El primer semestre del año 2020 la covid paralizó el mundo. La educación no fue la excepción. Sin embargo, a partir de la aparición de la vacuna, esa parálisis fue cediendo paso, paulatinamente, a la normalidad. Sin embargo, la educación ha sido la excepción. La ausencia de clases presenciales, y la promoción académica de los estudiantes al grado inmediato superior los últimos dos cursos, han hecho estragos en la educación mundial. Y nuestro país no es la excepción.
El cierre obligatorio de las clases presenciales tomó por sorpresa a todos. Los educadores recogimos el guante e intentamos mantener viva la educación de acuerdo con los recursos disponibles. La creatividad del docente y de los alumnos fue proverbial. Sin embargo, los resultados del experimento, ahora que hemos vuelto a la presencialidad, a la vista están. Y, les puedo asegurar, no son buenos.
Cualquier modalidad que se utilizara para las clases no presenciales fue siempre un mal sustituto de la presencialidad. Independientemente de la brecha en relación al acceso a la tecnología, los educadores estamos comprobando que el problema de fondo no era de conectividad, ni del apoyo desigual que los estudiantes pudieron recibir por parte de sus familias;sino, simplemente, de presencialidad: nada puede sustituir para un maestro el brillo en la mirada de sus alumnos cuando escuchan una explicación, como tampoco nada puede sustituir para un alumno corretear con sus compañeros durante los recreos, o mantener largas pláticas con sus pares mientras están en la escuela, empujarse, compararse, reír juntos.
Lo cierto es que, hoy día, todos los indicadores muestran que la pandemia y esos dos años irregulares, raros, atípicos, han provocado una pérdida educativa importante.
Muchos conocimientos que deberían haber sido adquiridos por los estudiantes, bastantes de las habilidades sociales que la convivencia en las aulas construye, numerosísimos desarrollos físicos y psicológicos, han quedado en hibernación… esperando recuperar un tiempo que no va a presentarse nuevamente.
Según un estudio de la OCDE, ya a finales de 2020 había indicios de que en todos los países miembros de la organización la gran mayoría de estudiantes en etapa escolar tuvieron, de hecho, muy poca educación efectiva. Incluso, cito literalmente “para un porcentaje elevado de los estudiantes, los aprendizajes parecen haber sido casi inexistentes”.
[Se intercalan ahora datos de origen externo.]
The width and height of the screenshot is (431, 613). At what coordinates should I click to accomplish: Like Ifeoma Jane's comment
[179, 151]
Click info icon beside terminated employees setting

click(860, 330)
Se estima, según ese informe, que como consecuencia de esos dos años “sin educación”, en los países de ingreso medio y bajo, la proporción de estudiantes incapaces de leer y entender un texto simple al final de la primaria ronda el 62%. Además, de acuerdo a las pruebas internacionales PISA, el porcentaje de estudiantes de secundaria por debajo el nivel mínimo de rendimiento académico podría situarse en el 72%.
La cosa se complica más si se considera que las autoridades educativas en esos países de ingreso medio y bajo, parecen no ser conscientes de la situación, pues según un informe del Banco Mundial, no se están haciendo, ni por supuesto, poniendo en marcha planes nacionales para abordar eficazmente el aprendizaje perdido; una cuarta parte de esos países no cuenta con estadísticas de reinserción escolar después del paréntesis… En fin. Que el estado de la educación no está como para echar las campanas al vuelo.
Independientemente de las consecuencias sociales, políticas y económicas de la pésima calidad de la educación recibida (o no recibida), me parece que lo más importante vendría a ser la conciencia de que las cosas no siguen como estaban: si ya eran malas, definitivamente ahora están peor…, y que mientras las autoridades no tomen el toro por los cuernos, mientras los padres de familia no sean conscientes de la situación, el peligro de seguir viviendo en el país perfecto, en el mundo de Alicia en el país de las maravillas, propaganda mediante, constituye un real y contundente peligro en el mediano y en el corto plazo.